Records on locating elements on screens

— BEGIN —

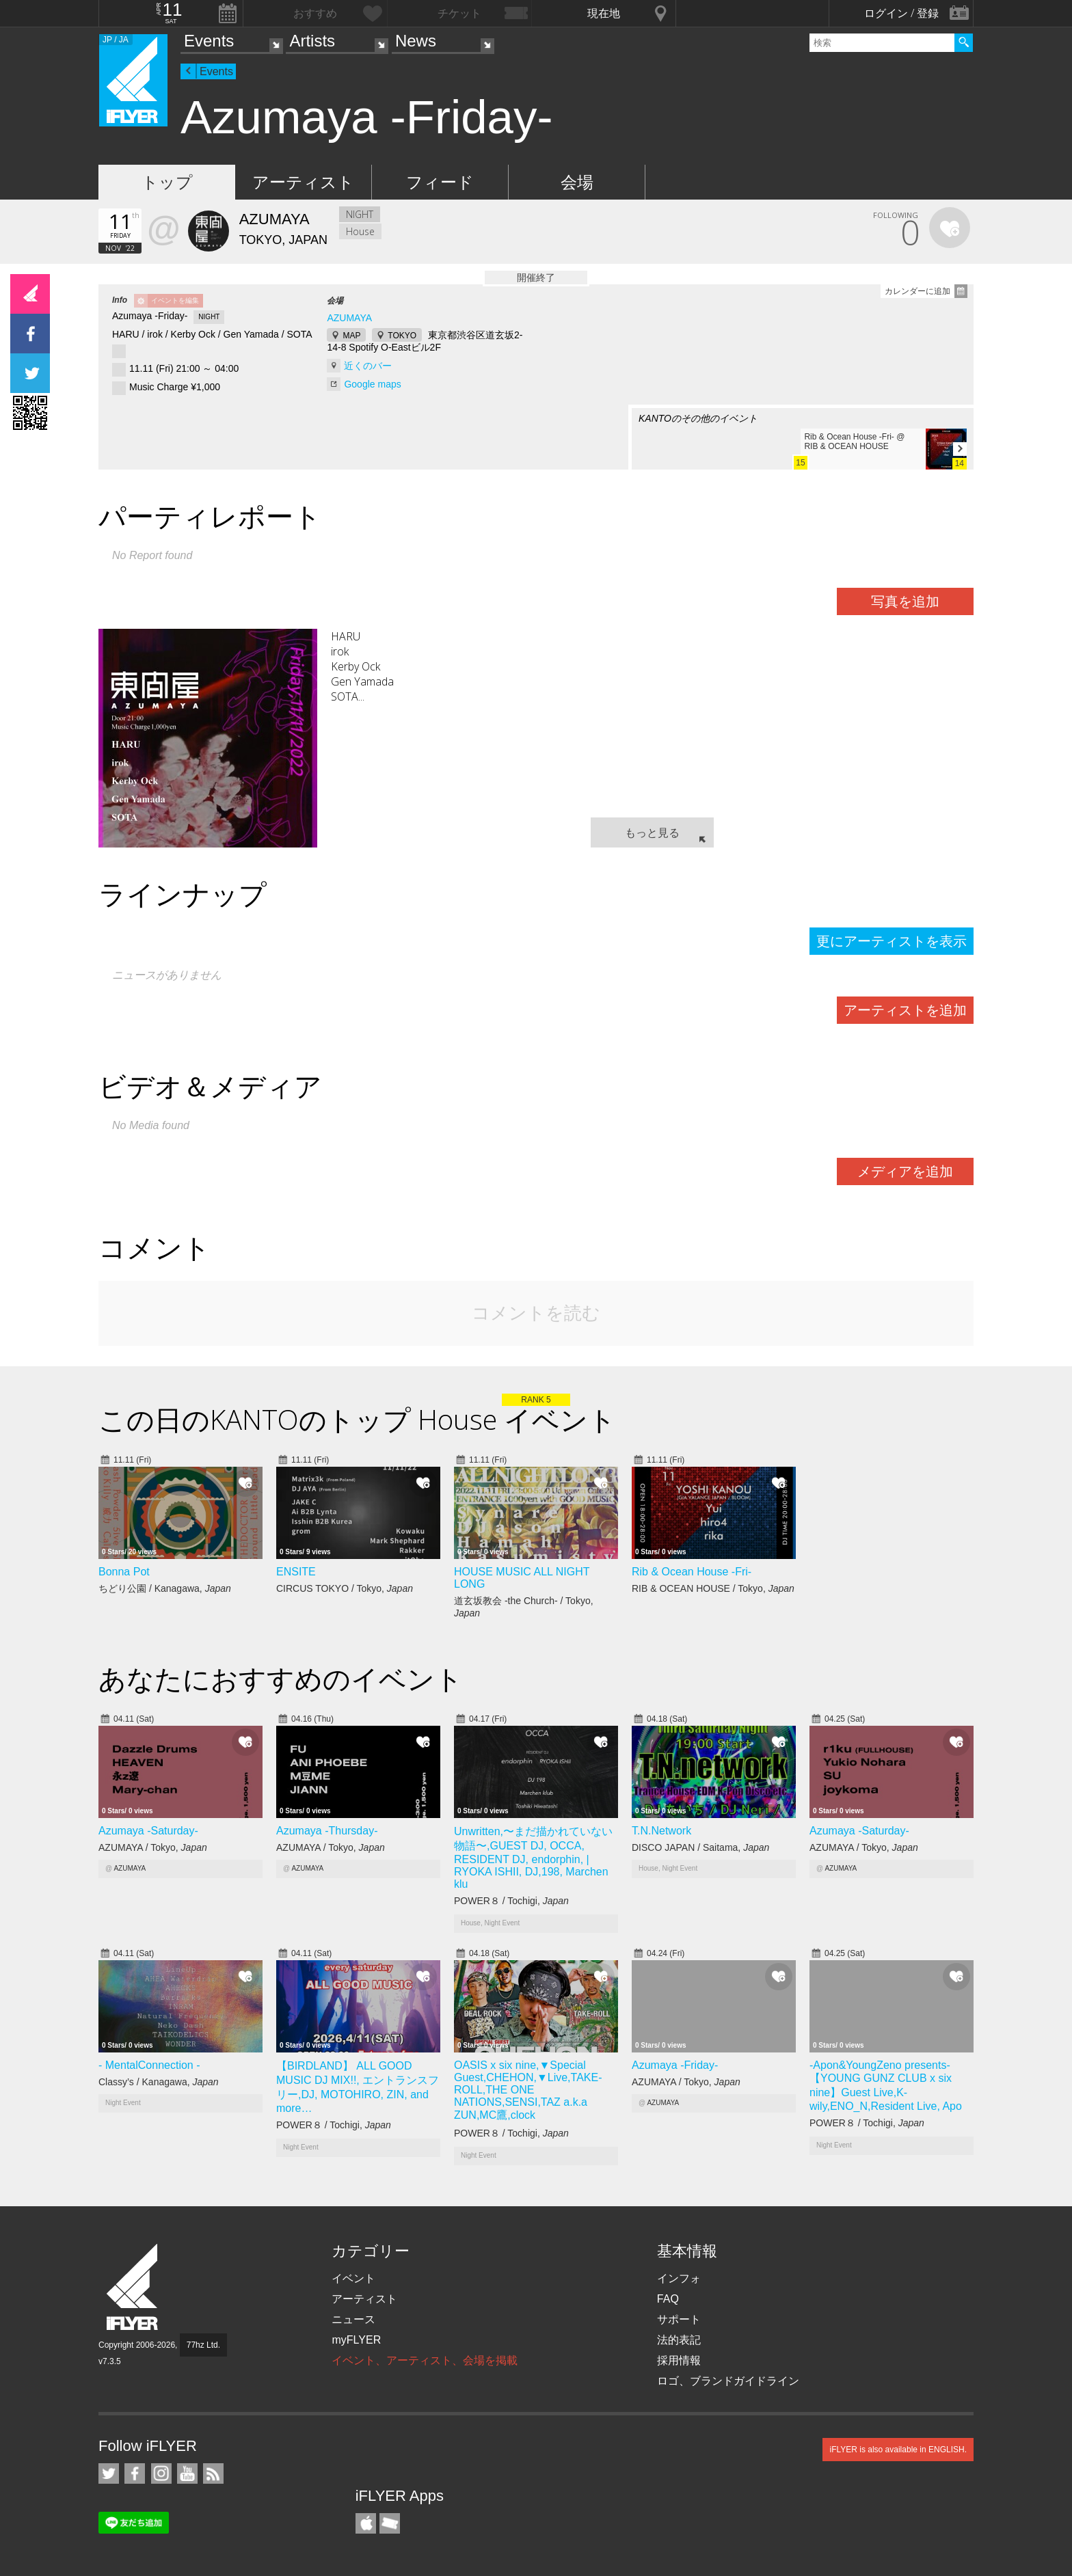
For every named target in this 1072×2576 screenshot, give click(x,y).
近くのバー (368, 365)
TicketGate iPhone (389, 2523)
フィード (440, 182)
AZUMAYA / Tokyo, (152, 1847)
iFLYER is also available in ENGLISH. (898, 2449)
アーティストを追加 (905, 1010)
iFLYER (133, 2287)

— END —

Task to complete | Rewrite the material from the line containing "AZUMAYA / Tokyo, (152, 1847)" through the end of the material, swapping "ENGLISH" for "FRENCH" and leaving everything else unchanged.

Exercise response |
AZUMAYA / Tokyo, (152, 1847)
iFLYER is also available in FRENCH. (898, 2449)
アーティストを追加 (905, 1010)
iFLYER (133, 2287)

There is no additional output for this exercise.